Image Classification Tutorial using Orfeo Toolbox

Disclaimer

The information contained in this wiki is part of a project deliverable for a 4000 level Geomatics course at Carleton University. Information pertaining to software tools and parameters may be different depending on your application and software version. Landsat imagery was used in this tutorial however other image sources may be used to conduct this tutorial. Geospatial processing time may vary depending on computer configuration and size of data used.

Introduction

A fundamental aspect of image interpretation and analysis is the classification of land features in order to produce land cover maps. Typically produced using satellite imagery, classification is the process of sorting image pixels of unknown identity into groups based on points of known identity (Davidson, 2010). The user attempts to classify various features and/or land cover classes of interest using visual interpretation to group homogeneous pixels to create a thematic map (Canada Centre for Remote Sensing, 2008). Classification procedures can be broken into two categories based on the method used. Unsupervised classification, which determines natural statistical groupings within multispectral data based on the separations between means, is often used when little is known about the study area. Spectral classes are determined using statistical information followed by the user matching the classes to the land covers. Several algorithms can be employed to perform an unsupervised classification to determine the natural pixel groupings in the image. Supervised classification which can be seen as the reverse of unsupervised classification, involves the selection of land cover groupings to be mapped in combination with the delineation of training pixels for each class, the user has greater control over the procedure and has input on every step of the classification process compared to the unsupervised classification method. Once the training areas are delineated, a classifier such as maximum likelihood is used to assign all unknown pixels to the class whose training data they resemble most. The purpose of this tutorial is to emulate the supervised classification procedure using Orfeo Toolbox (OTB) and export the classification results in order to create thematic maps.

Background

This tutorial is conducted using Orfeo Toolbox. Orfeo Toolbox is an open source remote sensing image processing software with a goal of facilitating the development of new algorithms and validation procedures. It is a multiplatform, free to use software with a C++ library containing a multitude of pre-processing and image analysis algorithms. The graphical user interface or GUI provides non programmers with the ability to visually comprehend and analyze the procedures as well as interact with the available parameters. By including several well known algorithms and tools for free, OTB encourages research by stressing the importance of understanding how algorithms work, as their slogan puts it, OTB is not a black box (Orfeo Toolbox, 2010). OTB offers functionalities for remote sensing image processing such as but not limited to image filtering, feature extraction, change detection and classification.

Objective

In this tutorial you will learn how to apply your existing remote sensing skills to generate land-cover data using a supervised classification procedure in order to display the results in Google Earth using a combination of OTB and Quantum GIS (QGIS) with the Grass plugin. The final outcome is a KML file containing the land-cover polygons extracted from the supervised classification. Free and open source software and freely available Landsat imagery will be used to demonstrate an image classification application without using proprietary software.

Method

Data Access

The first step in this tutorial is to find and download the free imagery you will be using. Multiple sources are available online but for the purpose of this tutorial, the imagery was retrieved from Geobase, an up-to-date database of quality geospatial data for all of Canada. Landsat orthoimages acquired in August 2001 with less than 10% cloud, covering the nation's capital were downloaded and will be utilized for the supervised classification. Table 1 consists of a snapshot of the metadata for the images used in this tutorial.
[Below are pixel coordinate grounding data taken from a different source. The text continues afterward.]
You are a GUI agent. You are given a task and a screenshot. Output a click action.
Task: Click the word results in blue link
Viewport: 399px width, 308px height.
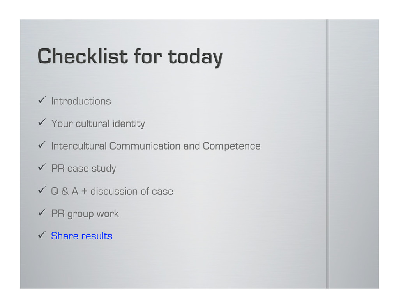click(97, 236)
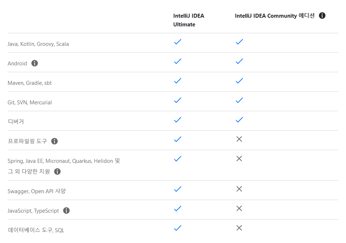Click the Maven, Gradle, sbt label

[30, 83]
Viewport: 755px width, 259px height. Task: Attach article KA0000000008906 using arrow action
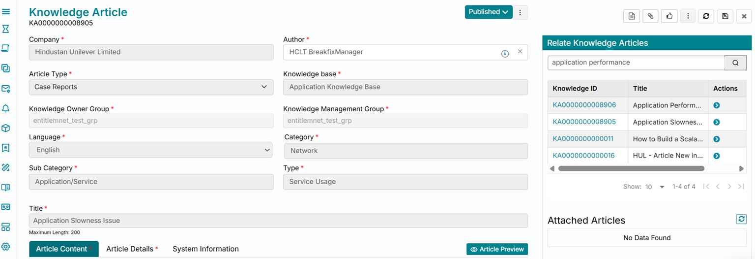pyautogui.click(x=716, y=105)
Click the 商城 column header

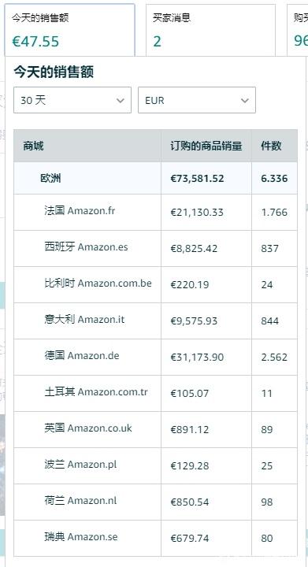tap(33, 146)
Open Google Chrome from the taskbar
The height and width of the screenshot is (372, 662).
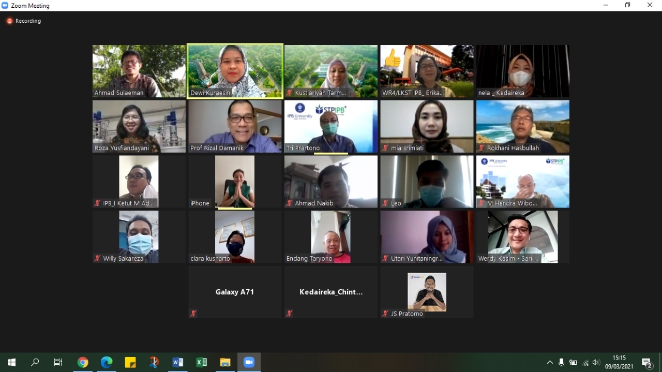(83, 362)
**Table 1. Snapshot of the metadata for the five Landsat images obtained from Geobase**
Dataset	Data Type
Product ID	016026_0100_010825_L7Media_id
Projection	UTM_zone - 18
Datum	NAD83 (CSRS)
Number of Pixels	7602
Raw Image Number	LE7016026000123750 Path - 016
Acquisition Date	2001/08/25
Horizontal Positional Accuracy	13 metres
Elevation Model Accuracy	51 metres

The orthorectified GeoTIFFs obtained from Geobase were already in an appropriate format and projection for our application therefore no image pre-processing was needed. For the purpose of this tutorial, the following bands were downloaded:

Band 1 (Blue-green), 30 metres
Band 2 (Green), 30 metres
Band 3 (Red), 30 metres
Band 4 (Near Infrared), 30 metres
Band 8 (Panchromatic), 15 metres

Orfeo Toolbox

Installation

OTB is a multiplatform package which can be downloaded at http://www.orfeo-toolbox.org. The ready-to-install Windows binary package was downloaded, however, development version of OTB are also available for download, as well as a Quantum GIS plugin. Once OTB has been installed successfully, the software may be opened and the simple GUI is now displayed to the user.

Insert Data

The GUI is simple and clean making it easy to navigate between tools. Once open, the next step involves inserting the Landsat bands previously downloaded from the Geobase website.
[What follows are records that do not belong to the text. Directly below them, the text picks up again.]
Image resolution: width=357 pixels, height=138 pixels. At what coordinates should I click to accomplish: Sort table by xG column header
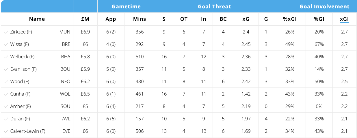click(246, 19)
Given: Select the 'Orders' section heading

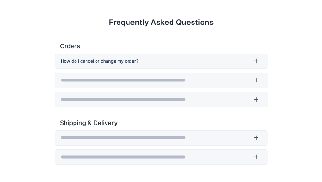Looking at the screenshot, I should tap(70, 46).
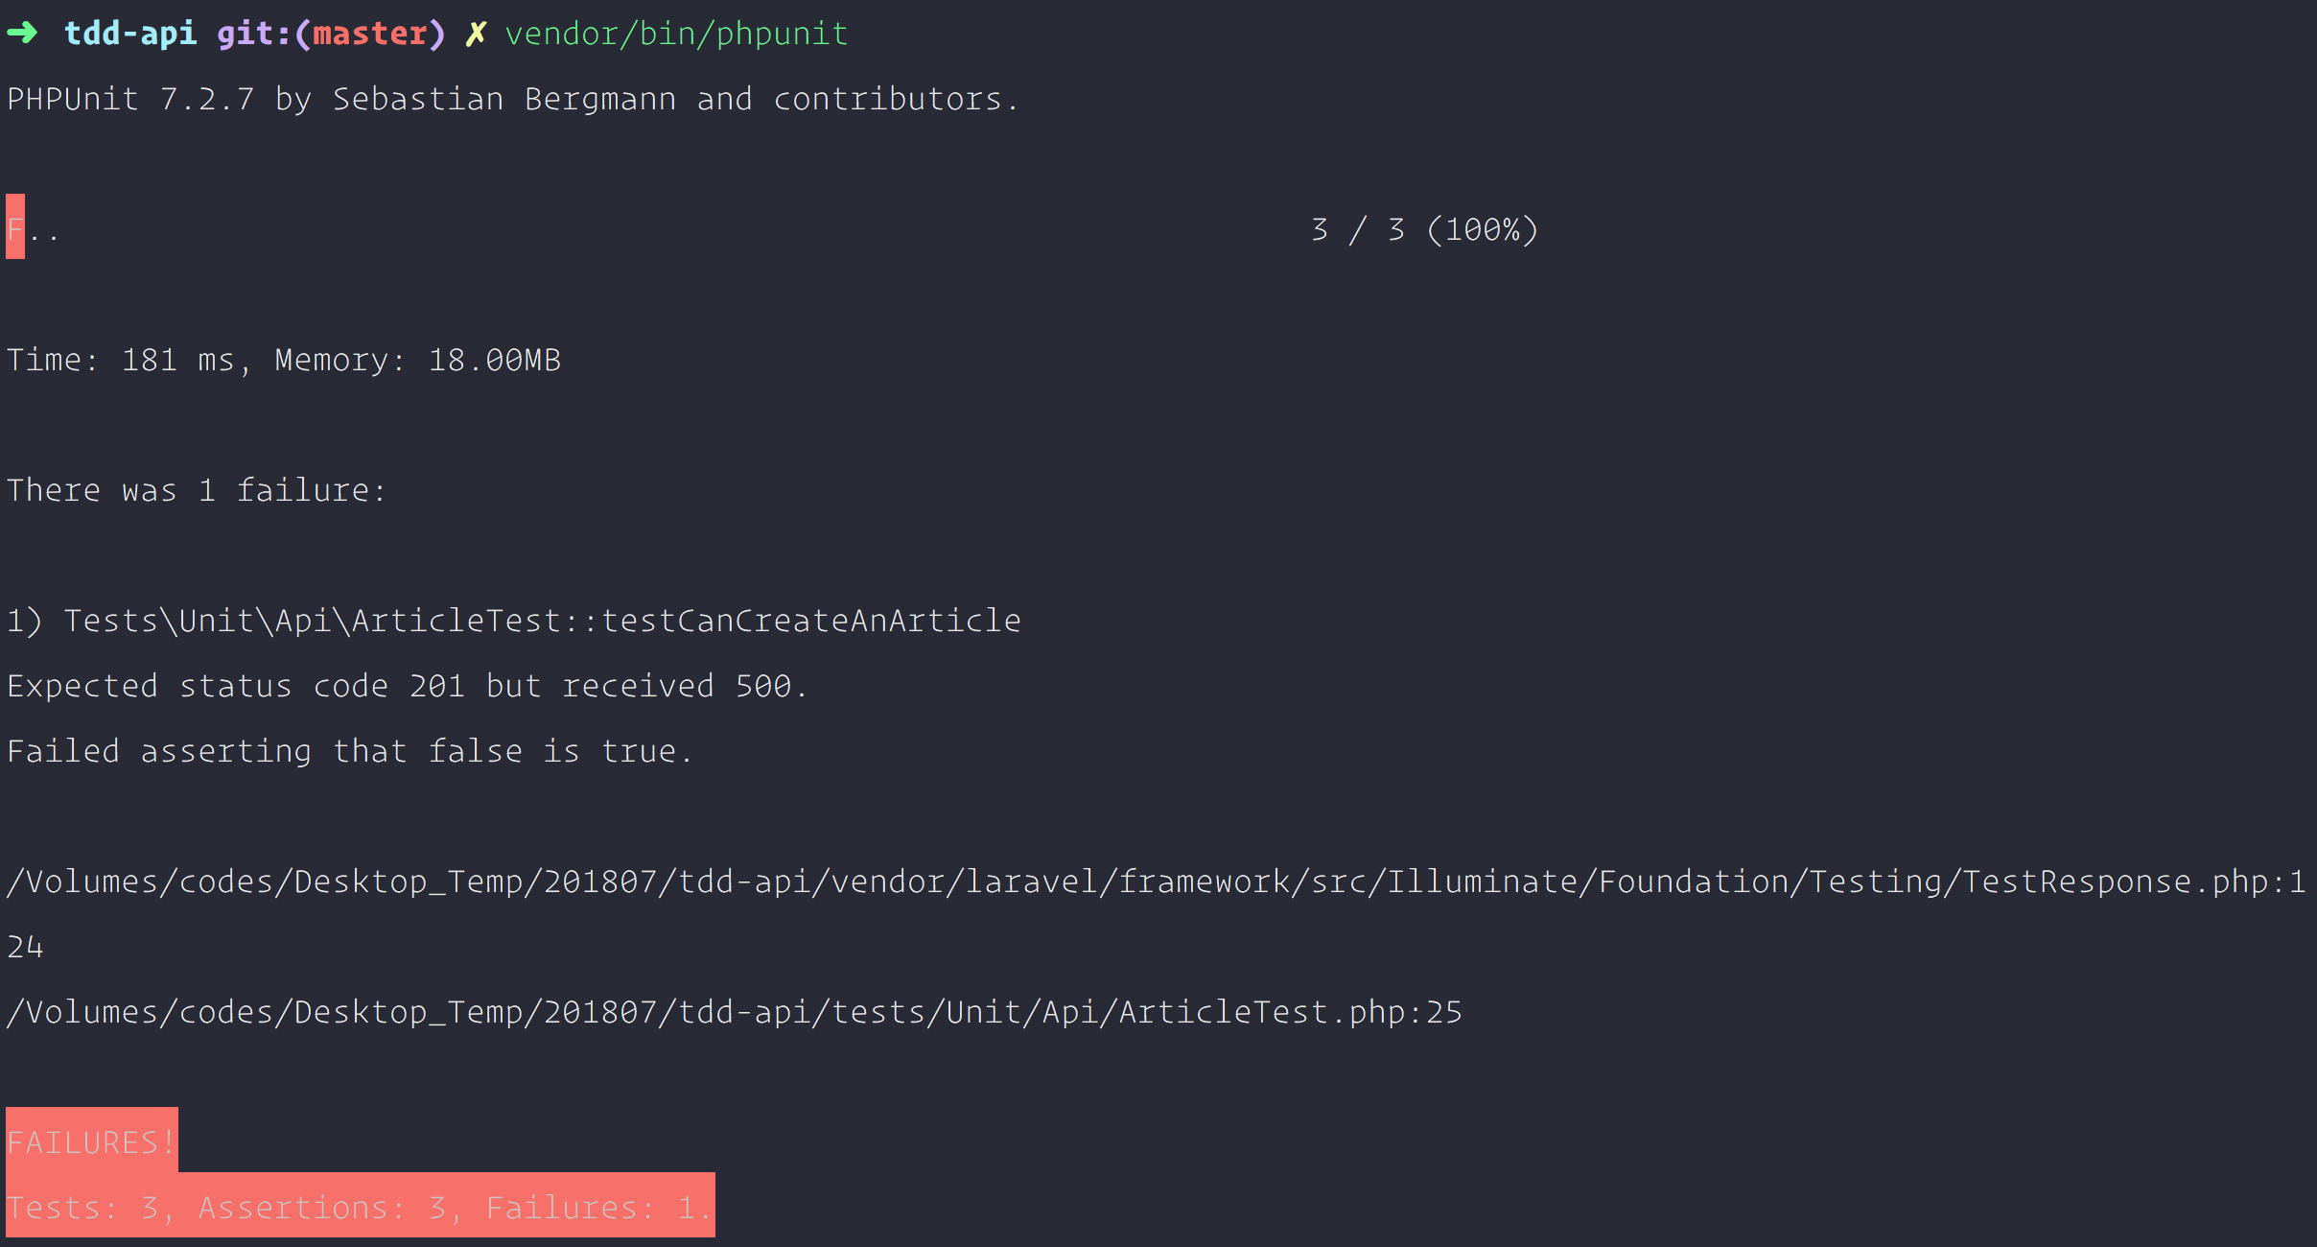Viewport: 2317px width, 1247px height.
Task: Click the ArticleTest.php:25 file path
Action: [1290, 1013]
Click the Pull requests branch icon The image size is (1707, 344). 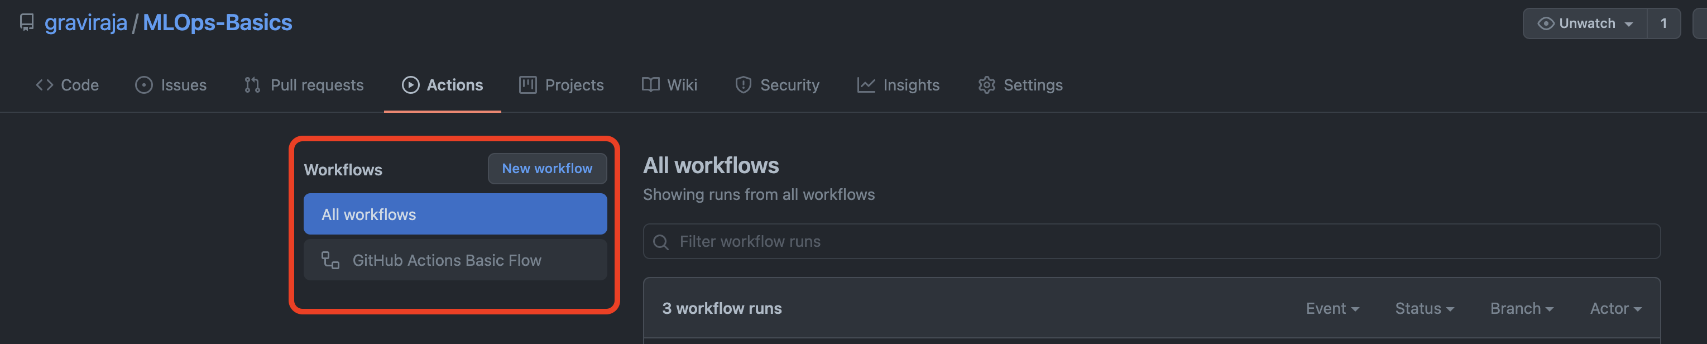[x=252, y=85]
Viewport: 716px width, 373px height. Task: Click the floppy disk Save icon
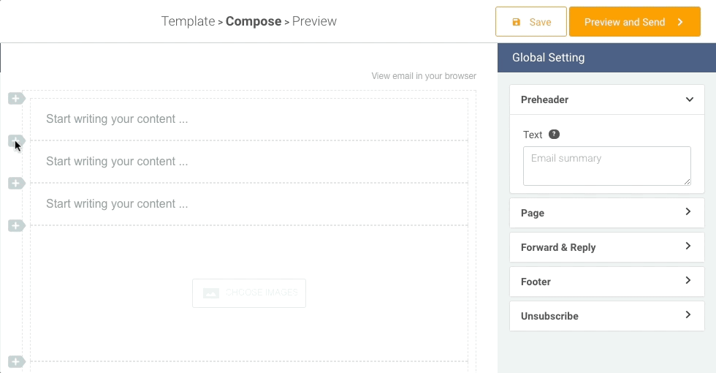click(x=517, y=22)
Open the File menu and select Open Dataset
Navigate to the folder where your Landsat bands are located and select one of the five TIFF files. Unfortunately, only one band may be inserted at a time, therefore this process will need to be repeated until all bands are inserted. The data type is automatically updated upon selecting your TIFF file.

Once all TIFF files have been opened, the GUI should display all five TIFFs in five separate Readers as seen in Figure 1. Within each reader there are two expandable folders, one RGB folder and one Grayscale folder.
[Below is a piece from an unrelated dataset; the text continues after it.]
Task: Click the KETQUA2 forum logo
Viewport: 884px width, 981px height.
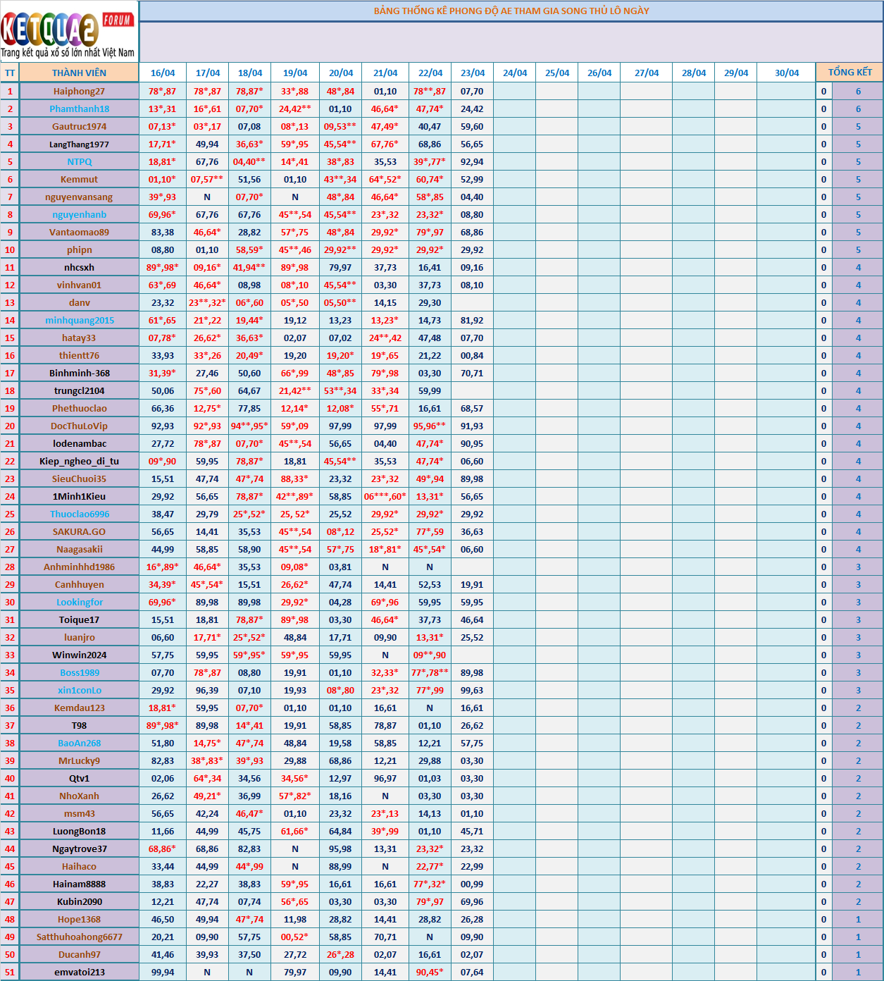Action: click(68, 32)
Figure 1. Orfeo Toolbox GUI

View Bands in RGB

Now that all the files are imported into OTB, you need to view them in RGB, but first all the imported files should be renamed in order to facilitate any further processing. Table 2 indicates the new fill name for all the bands.

To change the band filename, expand the Greyscale folder of every inserted TIFF and right click on the file (i.e. 016028_0100_010825_l7_01_utm18 (band 1)) and select rename.

**Table 2. New filename given to the five bands downloaded from Geobase**
Band Orginal Name	New Name	Spectral Range
016028_0100_010825_l7_01_utm18	Band 1	.45 to .515 (Blue)
016028_0100_010825_l7_02_utm18	Band 2	.525 to .605 (Green)
016028_0100_010825_l7_03_utm18	Band 3	.63 to .690 (Red)
016028_0100_010825_l7_04_utm18	Band 4	.75 to .90 (NIR)
016028_0100_010825_l7_08_utm18	Band 8	.52 to .90 (Pan)

Write the appropriate name in the new instance label box. Once all the TIFFs have been renamed, all the files may be concatenated in order to view them in RGB.
Open the File menu and select Concatenate Images.
Add all the bands to the new image by selecting them individually and clicking the plus symbol. Once complete, you may modify the label name of the new image. As seen in Figure 2, all bands should be included.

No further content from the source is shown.